[[ THE DATA open ]]
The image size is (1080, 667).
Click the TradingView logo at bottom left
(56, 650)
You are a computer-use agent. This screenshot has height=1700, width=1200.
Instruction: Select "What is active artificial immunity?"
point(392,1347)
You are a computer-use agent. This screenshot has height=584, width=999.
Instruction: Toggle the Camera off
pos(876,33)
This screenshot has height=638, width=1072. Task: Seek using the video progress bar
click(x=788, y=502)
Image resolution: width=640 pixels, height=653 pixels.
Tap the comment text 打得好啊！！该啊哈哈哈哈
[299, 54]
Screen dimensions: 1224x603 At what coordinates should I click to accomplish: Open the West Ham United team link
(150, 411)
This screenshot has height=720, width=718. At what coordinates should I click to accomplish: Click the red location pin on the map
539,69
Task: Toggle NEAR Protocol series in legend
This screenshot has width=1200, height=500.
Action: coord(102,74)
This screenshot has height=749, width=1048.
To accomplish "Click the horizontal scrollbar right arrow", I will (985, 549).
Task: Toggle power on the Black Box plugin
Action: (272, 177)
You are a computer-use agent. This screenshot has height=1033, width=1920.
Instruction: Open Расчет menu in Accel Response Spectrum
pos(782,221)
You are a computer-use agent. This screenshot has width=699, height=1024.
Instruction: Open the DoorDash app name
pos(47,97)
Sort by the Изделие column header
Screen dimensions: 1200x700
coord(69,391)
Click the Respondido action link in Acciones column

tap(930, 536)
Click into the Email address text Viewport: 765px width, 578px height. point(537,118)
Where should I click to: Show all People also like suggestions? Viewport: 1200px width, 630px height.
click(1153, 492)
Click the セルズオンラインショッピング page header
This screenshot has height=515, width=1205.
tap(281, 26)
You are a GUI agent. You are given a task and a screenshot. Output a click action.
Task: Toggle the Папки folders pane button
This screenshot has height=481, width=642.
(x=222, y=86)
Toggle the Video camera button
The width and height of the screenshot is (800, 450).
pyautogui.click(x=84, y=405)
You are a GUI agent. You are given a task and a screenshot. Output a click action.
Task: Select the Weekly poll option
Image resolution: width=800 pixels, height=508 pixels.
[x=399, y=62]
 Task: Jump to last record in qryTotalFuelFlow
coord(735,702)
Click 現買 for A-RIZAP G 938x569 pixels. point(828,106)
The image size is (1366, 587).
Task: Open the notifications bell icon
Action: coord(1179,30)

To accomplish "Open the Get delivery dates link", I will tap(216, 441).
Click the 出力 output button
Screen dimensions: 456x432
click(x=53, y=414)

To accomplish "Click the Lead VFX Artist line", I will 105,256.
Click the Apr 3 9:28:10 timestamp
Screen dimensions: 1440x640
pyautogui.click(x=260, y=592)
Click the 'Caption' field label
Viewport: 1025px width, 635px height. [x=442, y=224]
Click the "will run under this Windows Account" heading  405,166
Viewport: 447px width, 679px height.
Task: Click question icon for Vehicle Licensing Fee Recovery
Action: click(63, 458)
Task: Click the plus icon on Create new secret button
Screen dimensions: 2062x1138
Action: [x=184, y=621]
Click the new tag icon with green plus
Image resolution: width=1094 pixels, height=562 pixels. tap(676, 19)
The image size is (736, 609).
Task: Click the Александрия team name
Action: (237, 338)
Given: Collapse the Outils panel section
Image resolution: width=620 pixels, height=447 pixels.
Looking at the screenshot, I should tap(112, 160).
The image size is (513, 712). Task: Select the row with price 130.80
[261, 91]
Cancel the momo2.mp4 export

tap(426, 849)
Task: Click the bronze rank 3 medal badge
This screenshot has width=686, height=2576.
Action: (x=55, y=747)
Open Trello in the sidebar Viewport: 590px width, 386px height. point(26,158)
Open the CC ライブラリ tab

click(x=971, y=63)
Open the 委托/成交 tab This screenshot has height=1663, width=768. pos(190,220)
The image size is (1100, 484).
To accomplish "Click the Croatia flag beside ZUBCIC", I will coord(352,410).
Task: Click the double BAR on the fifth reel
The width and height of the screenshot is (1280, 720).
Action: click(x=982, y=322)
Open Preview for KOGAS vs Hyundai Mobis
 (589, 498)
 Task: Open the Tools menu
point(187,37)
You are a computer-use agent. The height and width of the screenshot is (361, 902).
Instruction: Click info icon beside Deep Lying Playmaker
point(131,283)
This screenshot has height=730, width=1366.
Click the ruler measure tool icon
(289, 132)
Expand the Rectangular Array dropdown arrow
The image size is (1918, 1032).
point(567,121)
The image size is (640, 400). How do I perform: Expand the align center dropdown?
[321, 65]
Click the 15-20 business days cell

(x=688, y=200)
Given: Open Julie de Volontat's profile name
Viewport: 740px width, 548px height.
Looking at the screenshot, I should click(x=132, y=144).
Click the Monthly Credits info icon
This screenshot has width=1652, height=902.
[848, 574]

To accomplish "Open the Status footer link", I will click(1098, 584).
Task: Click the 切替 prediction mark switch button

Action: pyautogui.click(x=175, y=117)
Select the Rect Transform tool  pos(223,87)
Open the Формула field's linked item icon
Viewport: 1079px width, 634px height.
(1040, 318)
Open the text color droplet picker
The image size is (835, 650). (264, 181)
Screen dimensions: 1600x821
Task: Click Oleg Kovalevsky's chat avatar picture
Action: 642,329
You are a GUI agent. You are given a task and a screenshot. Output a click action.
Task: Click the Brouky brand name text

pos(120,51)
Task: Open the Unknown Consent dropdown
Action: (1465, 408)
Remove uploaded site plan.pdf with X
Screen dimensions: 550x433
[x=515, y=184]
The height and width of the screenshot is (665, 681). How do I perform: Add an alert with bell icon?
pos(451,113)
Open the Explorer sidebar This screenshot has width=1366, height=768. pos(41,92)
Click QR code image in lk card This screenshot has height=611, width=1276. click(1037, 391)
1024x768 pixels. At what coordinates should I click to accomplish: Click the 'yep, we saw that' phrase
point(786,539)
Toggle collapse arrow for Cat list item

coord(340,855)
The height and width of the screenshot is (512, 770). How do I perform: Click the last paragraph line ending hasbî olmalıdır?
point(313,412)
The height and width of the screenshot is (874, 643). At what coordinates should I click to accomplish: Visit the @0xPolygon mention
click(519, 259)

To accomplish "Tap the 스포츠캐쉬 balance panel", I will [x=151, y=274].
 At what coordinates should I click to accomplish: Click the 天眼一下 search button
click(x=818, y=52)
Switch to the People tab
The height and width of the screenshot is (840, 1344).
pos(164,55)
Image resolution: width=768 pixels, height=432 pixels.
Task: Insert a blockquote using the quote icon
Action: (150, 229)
[[ THE DATA closed ]]
Whenever the string "panel" occurs in a line of the entries above, copy that line.

Given: Collapse the Outils panel section
To accomplish "Tap the 스포츠캐쉬 balance panel", I will [x=151, y=274].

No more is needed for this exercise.